These are approaches and landings made by gliding with the engine idling, through a specific pattern to a touchdown beyond and within 200 feet of a designated line or mark on the runway. The objective is to instill in the pilot the judgment, technique, and procedures necessary for accurately flying the airplane, with no power, to a safe landing.
 

The ability to estimate the distance an airplane will glide to a landing is the real basis of all power off accuracy approaches and landings. This will largely determine the amount of maneuvering that may be done from a given altitude. In addition to the ability to estimate distance, it requires the ability to maintain the proper glide while maneuvering the airplane (Fig. 9-24).    With experience and practice, altitudes up to approximately a thousand feet can be estimated with fair accuracy, while above this level the accuracy in judgment of height above the ground decreases, since all features tend to merge.

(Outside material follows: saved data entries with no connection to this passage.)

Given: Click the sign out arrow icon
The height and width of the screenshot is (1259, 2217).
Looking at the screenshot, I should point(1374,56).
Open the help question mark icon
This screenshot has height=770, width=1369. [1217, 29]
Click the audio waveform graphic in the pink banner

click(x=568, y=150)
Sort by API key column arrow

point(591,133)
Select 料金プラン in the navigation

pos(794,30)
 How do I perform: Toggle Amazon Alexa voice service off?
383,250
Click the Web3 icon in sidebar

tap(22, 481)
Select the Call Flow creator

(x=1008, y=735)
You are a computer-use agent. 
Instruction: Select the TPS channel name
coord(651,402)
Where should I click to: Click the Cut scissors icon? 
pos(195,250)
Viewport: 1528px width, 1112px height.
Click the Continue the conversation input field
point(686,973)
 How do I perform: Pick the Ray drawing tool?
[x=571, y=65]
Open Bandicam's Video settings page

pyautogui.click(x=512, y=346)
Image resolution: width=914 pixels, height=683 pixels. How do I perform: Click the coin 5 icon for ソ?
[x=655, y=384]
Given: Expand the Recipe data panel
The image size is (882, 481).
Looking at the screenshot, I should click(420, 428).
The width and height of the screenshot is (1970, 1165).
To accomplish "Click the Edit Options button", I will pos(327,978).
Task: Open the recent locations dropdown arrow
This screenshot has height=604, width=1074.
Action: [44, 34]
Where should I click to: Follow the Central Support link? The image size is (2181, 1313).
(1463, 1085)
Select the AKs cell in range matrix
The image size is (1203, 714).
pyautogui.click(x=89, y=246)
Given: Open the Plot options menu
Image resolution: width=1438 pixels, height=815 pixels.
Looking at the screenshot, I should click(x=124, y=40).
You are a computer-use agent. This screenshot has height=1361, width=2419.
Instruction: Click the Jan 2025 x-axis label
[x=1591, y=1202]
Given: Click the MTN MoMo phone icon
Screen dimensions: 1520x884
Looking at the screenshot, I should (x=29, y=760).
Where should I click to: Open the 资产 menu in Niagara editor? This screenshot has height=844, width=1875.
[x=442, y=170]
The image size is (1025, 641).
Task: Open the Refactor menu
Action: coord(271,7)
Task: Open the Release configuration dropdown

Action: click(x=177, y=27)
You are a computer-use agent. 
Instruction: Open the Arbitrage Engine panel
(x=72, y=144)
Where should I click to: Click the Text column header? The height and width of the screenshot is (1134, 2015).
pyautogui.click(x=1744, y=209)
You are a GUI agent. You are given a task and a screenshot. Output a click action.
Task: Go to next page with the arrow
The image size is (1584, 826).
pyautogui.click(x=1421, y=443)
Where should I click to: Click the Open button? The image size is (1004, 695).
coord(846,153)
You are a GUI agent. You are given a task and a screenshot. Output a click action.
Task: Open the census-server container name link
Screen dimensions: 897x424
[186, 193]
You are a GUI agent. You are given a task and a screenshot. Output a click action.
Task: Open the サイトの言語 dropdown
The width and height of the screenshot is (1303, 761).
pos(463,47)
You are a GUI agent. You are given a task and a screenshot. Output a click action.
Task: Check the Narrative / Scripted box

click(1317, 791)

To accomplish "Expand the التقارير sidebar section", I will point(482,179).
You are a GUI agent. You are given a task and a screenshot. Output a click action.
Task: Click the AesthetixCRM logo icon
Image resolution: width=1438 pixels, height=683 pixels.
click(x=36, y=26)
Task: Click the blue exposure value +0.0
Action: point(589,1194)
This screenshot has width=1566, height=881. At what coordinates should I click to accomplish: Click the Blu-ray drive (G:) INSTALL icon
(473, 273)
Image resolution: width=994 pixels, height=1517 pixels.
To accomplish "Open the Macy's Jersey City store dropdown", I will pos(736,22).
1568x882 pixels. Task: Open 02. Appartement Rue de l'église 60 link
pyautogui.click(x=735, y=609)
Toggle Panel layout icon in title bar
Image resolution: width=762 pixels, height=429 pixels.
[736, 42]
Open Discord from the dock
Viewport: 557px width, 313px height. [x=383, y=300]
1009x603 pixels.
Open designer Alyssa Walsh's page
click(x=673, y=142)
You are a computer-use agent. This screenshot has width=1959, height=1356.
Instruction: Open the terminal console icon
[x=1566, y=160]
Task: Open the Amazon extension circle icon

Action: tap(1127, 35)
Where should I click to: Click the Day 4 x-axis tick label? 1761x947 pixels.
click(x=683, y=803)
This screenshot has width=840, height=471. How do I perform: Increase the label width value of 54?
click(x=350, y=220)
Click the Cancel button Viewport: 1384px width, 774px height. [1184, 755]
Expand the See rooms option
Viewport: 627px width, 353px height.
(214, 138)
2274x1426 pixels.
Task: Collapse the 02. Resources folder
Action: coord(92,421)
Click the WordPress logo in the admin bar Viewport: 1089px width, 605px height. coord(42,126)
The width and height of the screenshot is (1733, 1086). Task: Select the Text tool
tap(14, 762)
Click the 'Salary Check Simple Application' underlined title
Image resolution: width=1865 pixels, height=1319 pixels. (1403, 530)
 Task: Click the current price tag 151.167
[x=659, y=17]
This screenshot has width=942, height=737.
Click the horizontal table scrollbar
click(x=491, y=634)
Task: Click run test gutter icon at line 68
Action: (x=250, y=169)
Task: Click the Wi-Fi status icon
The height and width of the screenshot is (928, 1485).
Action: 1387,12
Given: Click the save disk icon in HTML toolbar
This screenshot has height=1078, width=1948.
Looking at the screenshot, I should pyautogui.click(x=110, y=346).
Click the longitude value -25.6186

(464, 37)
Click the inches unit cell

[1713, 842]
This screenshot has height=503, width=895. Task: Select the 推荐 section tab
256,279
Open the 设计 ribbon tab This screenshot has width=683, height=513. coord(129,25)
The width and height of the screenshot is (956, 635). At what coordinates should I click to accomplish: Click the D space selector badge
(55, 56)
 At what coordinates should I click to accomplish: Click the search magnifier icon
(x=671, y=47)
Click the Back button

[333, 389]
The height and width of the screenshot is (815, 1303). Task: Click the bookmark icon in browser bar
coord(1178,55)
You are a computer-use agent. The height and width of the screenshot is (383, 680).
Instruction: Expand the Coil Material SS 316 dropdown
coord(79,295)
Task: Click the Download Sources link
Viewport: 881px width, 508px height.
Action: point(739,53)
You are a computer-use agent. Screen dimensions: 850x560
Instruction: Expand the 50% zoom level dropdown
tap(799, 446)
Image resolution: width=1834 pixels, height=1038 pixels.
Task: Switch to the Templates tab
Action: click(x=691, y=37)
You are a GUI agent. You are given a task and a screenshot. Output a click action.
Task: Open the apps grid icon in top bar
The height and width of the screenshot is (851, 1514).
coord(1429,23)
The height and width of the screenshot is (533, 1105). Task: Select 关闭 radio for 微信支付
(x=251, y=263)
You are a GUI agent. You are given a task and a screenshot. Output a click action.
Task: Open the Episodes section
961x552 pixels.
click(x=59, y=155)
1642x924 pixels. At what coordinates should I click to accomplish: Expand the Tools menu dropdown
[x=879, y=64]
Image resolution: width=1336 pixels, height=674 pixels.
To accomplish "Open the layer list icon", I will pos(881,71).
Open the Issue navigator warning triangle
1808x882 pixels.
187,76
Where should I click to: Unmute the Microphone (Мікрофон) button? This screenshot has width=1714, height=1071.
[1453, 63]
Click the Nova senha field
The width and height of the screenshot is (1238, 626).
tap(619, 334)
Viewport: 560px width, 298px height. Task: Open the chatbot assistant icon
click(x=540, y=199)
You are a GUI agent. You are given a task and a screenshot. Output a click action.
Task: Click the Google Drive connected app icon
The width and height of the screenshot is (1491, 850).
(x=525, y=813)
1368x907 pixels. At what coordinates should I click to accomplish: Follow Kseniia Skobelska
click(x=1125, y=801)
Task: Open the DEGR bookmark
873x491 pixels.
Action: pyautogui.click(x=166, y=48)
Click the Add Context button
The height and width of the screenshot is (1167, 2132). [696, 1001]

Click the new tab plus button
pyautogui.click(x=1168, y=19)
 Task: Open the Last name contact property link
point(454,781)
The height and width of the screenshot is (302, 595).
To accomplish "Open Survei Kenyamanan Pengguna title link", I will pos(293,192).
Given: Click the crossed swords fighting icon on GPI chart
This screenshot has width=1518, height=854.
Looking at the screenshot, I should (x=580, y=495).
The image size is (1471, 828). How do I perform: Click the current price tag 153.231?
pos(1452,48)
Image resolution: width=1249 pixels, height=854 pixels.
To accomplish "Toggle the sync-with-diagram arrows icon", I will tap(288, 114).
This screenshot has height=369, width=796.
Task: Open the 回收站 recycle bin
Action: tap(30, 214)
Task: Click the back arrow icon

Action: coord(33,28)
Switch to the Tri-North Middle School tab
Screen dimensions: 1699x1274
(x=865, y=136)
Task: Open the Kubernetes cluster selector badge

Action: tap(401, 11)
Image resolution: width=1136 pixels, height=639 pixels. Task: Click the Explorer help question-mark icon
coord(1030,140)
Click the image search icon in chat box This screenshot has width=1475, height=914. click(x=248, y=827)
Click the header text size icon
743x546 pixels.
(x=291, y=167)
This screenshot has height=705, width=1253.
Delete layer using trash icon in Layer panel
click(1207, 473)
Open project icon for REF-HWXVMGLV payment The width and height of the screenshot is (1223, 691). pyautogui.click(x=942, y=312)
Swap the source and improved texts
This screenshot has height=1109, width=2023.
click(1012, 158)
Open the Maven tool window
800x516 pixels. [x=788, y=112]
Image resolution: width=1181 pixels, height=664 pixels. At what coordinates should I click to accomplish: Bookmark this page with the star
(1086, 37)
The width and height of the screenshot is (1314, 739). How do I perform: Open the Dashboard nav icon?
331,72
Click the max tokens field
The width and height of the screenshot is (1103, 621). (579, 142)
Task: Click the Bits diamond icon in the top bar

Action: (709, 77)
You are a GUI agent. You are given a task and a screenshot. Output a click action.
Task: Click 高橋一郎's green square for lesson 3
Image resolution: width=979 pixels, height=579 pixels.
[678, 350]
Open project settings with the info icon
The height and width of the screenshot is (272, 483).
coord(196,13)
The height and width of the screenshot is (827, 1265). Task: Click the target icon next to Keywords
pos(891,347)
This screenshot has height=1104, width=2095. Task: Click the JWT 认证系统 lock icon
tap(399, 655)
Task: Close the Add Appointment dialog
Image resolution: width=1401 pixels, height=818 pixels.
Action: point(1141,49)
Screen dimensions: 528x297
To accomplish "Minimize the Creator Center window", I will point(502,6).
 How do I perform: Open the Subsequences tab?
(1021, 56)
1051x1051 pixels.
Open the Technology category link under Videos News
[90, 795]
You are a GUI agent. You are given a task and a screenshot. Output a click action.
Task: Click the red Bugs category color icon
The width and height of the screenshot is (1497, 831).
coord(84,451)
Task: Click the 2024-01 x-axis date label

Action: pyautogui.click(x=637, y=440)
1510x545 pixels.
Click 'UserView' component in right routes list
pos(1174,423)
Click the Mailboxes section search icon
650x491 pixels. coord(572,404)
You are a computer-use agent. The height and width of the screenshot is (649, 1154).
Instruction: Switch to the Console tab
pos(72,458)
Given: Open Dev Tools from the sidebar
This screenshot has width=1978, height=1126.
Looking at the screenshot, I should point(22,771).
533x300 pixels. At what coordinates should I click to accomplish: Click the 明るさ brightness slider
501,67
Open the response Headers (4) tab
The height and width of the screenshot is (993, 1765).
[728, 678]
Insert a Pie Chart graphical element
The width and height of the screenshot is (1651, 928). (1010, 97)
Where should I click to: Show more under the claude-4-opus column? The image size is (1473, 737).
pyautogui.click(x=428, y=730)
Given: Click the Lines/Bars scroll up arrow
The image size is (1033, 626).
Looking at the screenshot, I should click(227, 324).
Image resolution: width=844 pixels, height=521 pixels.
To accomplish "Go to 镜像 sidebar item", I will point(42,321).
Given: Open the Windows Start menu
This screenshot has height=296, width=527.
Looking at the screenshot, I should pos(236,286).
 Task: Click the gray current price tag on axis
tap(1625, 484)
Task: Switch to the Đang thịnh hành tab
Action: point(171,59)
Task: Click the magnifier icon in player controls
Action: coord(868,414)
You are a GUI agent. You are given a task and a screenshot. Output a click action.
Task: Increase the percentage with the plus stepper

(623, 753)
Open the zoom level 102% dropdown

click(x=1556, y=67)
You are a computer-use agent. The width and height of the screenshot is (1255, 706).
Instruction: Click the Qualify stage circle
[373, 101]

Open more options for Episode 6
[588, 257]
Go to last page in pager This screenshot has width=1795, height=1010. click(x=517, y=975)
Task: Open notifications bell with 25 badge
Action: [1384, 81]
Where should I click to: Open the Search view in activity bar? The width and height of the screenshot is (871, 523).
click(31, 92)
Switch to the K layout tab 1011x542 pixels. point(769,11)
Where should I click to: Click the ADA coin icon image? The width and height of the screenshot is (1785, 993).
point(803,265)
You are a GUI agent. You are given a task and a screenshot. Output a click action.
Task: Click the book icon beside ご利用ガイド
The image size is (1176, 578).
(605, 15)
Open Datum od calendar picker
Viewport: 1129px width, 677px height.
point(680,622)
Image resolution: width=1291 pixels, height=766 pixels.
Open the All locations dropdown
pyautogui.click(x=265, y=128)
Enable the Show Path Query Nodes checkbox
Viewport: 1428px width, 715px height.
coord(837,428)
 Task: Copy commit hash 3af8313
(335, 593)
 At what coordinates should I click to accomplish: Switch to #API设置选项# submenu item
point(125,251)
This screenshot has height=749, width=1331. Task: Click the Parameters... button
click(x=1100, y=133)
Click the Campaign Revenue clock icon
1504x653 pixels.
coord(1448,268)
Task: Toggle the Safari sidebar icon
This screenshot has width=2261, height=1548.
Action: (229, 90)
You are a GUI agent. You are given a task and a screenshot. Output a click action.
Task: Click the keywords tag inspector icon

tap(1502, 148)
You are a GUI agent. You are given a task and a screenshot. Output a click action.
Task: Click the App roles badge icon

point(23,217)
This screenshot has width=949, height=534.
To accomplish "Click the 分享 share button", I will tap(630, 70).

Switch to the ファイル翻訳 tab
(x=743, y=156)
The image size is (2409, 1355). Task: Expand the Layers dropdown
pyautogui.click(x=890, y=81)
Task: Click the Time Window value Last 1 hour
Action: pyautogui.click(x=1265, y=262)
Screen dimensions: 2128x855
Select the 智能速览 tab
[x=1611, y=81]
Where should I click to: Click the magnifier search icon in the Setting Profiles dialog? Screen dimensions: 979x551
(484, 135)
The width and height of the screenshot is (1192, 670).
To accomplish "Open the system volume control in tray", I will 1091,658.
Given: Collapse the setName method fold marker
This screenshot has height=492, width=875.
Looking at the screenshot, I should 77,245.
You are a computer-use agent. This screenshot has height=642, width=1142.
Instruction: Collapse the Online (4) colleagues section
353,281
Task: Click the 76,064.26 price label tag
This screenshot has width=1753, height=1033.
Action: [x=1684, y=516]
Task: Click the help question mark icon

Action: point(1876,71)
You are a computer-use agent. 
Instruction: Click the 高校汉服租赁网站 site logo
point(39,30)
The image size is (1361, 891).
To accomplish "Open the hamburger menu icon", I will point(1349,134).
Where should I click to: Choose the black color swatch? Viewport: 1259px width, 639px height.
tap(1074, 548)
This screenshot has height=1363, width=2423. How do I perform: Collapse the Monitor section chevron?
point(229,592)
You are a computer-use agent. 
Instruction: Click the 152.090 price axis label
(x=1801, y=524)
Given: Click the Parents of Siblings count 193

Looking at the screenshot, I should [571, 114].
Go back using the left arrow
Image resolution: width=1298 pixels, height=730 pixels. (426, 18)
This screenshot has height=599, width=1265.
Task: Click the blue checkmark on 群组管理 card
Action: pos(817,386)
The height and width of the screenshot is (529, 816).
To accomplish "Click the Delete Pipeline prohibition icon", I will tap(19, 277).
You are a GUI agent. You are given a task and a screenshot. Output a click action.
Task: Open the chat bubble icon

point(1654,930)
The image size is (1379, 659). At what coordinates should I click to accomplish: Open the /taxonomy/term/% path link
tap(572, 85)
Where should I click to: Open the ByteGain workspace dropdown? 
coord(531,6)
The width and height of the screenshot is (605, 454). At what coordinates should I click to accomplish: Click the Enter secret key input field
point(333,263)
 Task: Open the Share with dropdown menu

Therefore, the best aid in perfecting the ability to judge height above this altitude is through the indications of the altimeter and associating them with the general appearance of the earth.

   The judgment of altitude in feet, hundreds of feet, or thousands of feet is not nearly so important though, as the ability to estimate gliding angle and its resultant distance. The pilot who knows the normal glide angle of the airplane can estimate with reasonable accuracy, the approximate spot along a given ground path at which the airplane will land, regardless of altitude. But, the pilot who also has the ability to accurately estimate altitude, can judge just how much maneuvering is possible during the glide, which is important to the choice of landing areas in an actual emergency.

   The objective of a good final approach is to descend at an angle that will permit the airplane to reach the desired landing area, and at an airspeed that will result in a minimum of floating just before touchdown. To accomplish this it is essential that both the descent angle and the airspeed be accurately controlled.

   Unlike a "normal approach" when the power setting is variable, on a "power off approach" the power is fixed at the idle setting. Therefore, pitch attitude rather than power must be adjusted to control the airspeed. This, of course, also changes the glide or descent angle. By lowering the nose to keep the approach airspeed constant, the descent angle will steepen. If the approach is too high, lower the nose; when the approach is too low, raise the nose. However, if the pitch attitude is raised too high, the airplane will settle very rapidly due to a slow airspeed and insufficient lift. For this reason, NEVER TRY TO STRETCH A GLIDE to reach the desired landing spot (Fig. 9-25).

   Uniform approach patterns such as the 90 degree, 180 degree, or 360 degree power off approaches, are described on the following pages. Practice in these approaches provides the pilot with a basis on which to develop judgment in gliding distance and in planning an approach.

   The basic procedure in these approaches involves closing the throttle at a given altitude, and gliding to a "key position." This position, like the pattern itself, must not be allowed to become the primary objective, as it is merely a convenient point in the air from which the pilot can best judge whether the glide will safely terminate at the desired spot. The selected "key position" should, of course, be one that is appropriate for the available altitude and the wind condition. From the key position, the pilot must constantly evaluate the situation.

   It must be emphasized that, although accurate spot touchdowns are important, safe and properly executed approaches and landings are vital. The pilot must never sacrifice a good approach or landing just to land on the desired spot.